• Document
◆ ◆ ◆ ◆ ◆

Interview

DECLAN DONNELLAN

‘If it isn’t about people then it isn’t even theatre’

The British theatre director gives us an insight into his work as he returns to Catalonia for the Temporada Alta festival with his Russian company to perform Twelfth Night

You are a regular at the festival. How does coming back to Temporada Alta feel?
We’ve been coming to Temporada Alta for many years now. I think our first show as part of the festival was Macbeth in 2009, but we’ve been coming to Catalonia for much longer. Some of our most passionate audiences are from here and it is always a genuine pleasure to return. I think the first ever show we did in Catalonia was As You Like It in 1994 at the Mercat de les Flors in Barcelona. This year a man came up to me in Sant Cugat after the Winter’s Tale and said he had seen all our shows since the Country Wife in Edinburgh in 1981.
How did you start working with the Russian actors?
In 1987 we did Philoctetes at the Finnish National Theatre and Russian director Lev Dodin was there . We got to know Lev extremely well. The Finns do good vodka. He invited us to the Maly Theatre to see his company (which had not been performed outside of Russia at this point). They performed a six-hour epic production called Brothers and Sisters and both Nick and myself thought it was the best thing we had ever seen in our lives. Lev became a great friend and his company also started touring – so Cheek by Jowl and the Maly company would often be playing in the same theatre or festival on the circuit. He asked us to do a show for him at the Maly – and in 1997 we went and did The Winter’s Tale with the Maly actors. It was the same company of actors who we had seen in Brothers and Sisters, and our Russian Winter’s Tale is still running!
How do you go about tackling the work of such a big name as Shakespeare?
When starting on a Shakespeare play, I find it best to approach it with a sense of humility and curiosity. I think through the text he takes us by the hand into amazing worlds. Shakespeare’s language is the rocket ship by which we travel to these amazing worlds. If Shakespeare’s play does not seem transgressive, then his spirit has been betrayed. The most extraordinary thing about Shakespeare, and why we perform him so much, is that he speaks to us very clearly about how we deceive ourselves and he cuts straight to the quick of the human experience, something that is ‘timeless’ and something that is ‘universal’. These words sound like clichés and I dread using them, but they are in fact true! At the centre of his work is a permanent investigation of human love, but as there can be no love without loss, he has to talk about loss too. He talks to us about these overwhelming obsessions which are as relevant today as they were 400 years ago, and as they will be in another 400 years’ time. Above all Shakespeare understands that a human being is an animal who is inauthentic. We are all puppets and we need to make sure we were pulling our strings. And men tell us the opposite. They tell us that we are sad if we are inauthentic and that we will no longer be fake if we buy their product. The slogan for shampoo “because you’re worth it” implies the precise opposite. Viola shares a line with Iago: “I am not what I am.” They are both fakes, fakes like all of us!! Yet, just because we are all constructed does not mean we have the right to lie. We can never tell the truth about ourselves because we do not know it. But we can choose what we do and we can choose not to lie. This is the big theme that obsesses Shakespeare.

◆ ◆ ◆ ◆ ◆

• Your tasks
**a.** List every calendar year mentioned in the Declan Donnellan interview, in the order they appear.
**b.** Proceed with the Declan Donnellan interview, picking up right after its final sentence.

• Dataset extract
◆ ◆ ◆ ◆ ◆

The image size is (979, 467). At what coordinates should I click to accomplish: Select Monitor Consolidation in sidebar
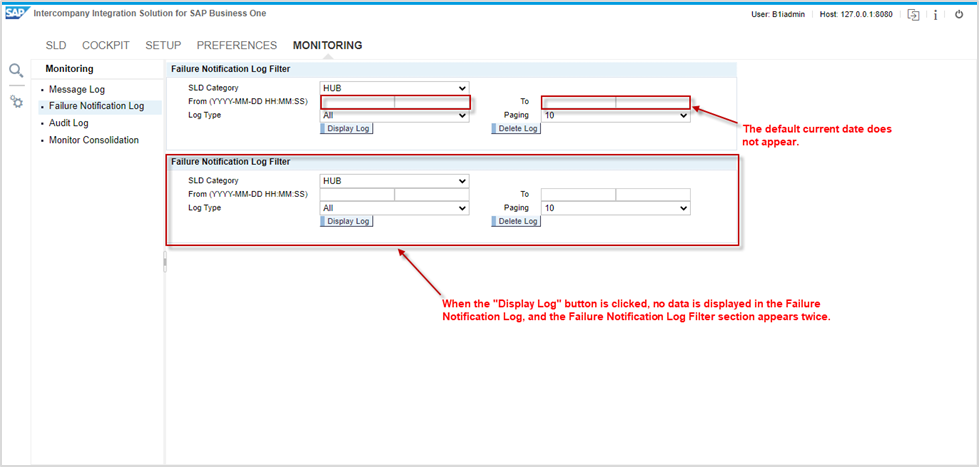[x=94, y=140]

◆ ◆ ◆ ◆ ◆

• Task-by-task answers
**a.** 2009, 1994, 1981, 1987, 1997

**b.**
How does working in Russian theatre compare to working in British theatre?
Fundamentally, I don’t really believe that individual actors are so different in the Russian or English speaking world. The challenges that the actors face are the same. However the systems in which they work are very different. In England we have a very rigid system – because of the way contracts work. With English actors we are only able to use the beginning of our rehearsal period to experiment and try different ideas with the company. However, with our Russian (and French) company we can have an experimental period well in advance of the rehearsals. We have never really seen language as a barrier. Really these ‘barriers’ vanish once you realise that words are only a small part of how we communicate. In Russia, it is true, we are dependent on brilliant interpreters; we also have a native Russian speaker as our Assistant Director – Kirill Sbitnev has assisted us on Measure for Measure as well as The Tempest – and has now taken over on Twelfth Night. With Shakespeare – even in English language productions – we do a lot of movement work while considering the delivery of the verse. However, the rules to this should be both few and good! But it’s the movement that is very important – the verse is best rediscovered through movement. We have been going to Russia since Soviet times and have worked there so often and have such close relationships with the people there that in truth, we feel part Russian. Incidentally Russians adore Shakespeare as well as their own national classics, such as Pushkin, Chekhov, and Tolstoy.
What advice would you give a young director looking to make a career in theatre?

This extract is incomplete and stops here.